> **Work instruction**
Only the lines from the one with "Click the back" to the end of the records are wanted, each repeated exactly, both ends included.

* * *

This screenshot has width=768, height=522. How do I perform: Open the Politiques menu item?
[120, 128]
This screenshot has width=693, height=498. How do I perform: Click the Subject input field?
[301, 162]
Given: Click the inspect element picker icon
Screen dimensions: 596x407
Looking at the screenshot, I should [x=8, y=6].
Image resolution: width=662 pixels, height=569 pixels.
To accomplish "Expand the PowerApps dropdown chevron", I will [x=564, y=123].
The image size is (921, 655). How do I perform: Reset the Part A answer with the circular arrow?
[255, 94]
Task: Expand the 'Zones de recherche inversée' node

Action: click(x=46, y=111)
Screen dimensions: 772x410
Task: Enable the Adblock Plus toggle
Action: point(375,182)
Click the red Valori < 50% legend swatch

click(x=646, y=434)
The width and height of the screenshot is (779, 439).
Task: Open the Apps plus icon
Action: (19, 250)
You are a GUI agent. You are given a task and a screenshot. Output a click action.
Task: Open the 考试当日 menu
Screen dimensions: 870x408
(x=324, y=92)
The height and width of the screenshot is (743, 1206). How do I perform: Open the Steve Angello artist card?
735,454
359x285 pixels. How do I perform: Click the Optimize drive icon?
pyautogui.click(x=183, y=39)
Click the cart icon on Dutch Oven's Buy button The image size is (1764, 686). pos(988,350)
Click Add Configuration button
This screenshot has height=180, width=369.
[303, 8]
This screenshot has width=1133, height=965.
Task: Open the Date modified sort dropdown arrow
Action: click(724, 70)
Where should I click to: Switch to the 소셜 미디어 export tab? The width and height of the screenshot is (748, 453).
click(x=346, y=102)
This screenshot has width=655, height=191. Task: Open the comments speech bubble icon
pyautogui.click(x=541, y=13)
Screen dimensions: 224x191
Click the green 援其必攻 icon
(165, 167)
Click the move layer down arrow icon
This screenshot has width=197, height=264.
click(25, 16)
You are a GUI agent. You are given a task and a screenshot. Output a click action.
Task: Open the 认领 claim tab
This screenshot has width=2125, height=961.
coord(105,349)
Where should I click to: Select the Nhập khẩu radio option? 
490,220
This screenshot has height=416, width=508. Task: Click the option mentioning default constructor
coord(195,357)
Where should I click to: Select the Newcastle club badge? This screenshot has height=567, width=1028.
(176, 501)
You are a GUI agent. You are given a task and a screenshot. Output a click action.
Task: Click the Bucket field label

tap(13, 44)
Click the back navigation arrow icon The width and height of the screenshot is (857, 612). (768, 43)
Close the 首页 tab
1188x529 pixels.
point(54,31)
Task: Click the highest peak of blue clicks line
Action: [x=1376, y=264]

* * *

> **Result of this task**
Click the back navigation arrow icon The width and height of the screenshot is (857, 612). (768, 43)
Close the 首页 tab
1188x529 pixels.
point(54,31)
Task: Click the highest peak of blue clicks line
Action: [x=1376, y=264]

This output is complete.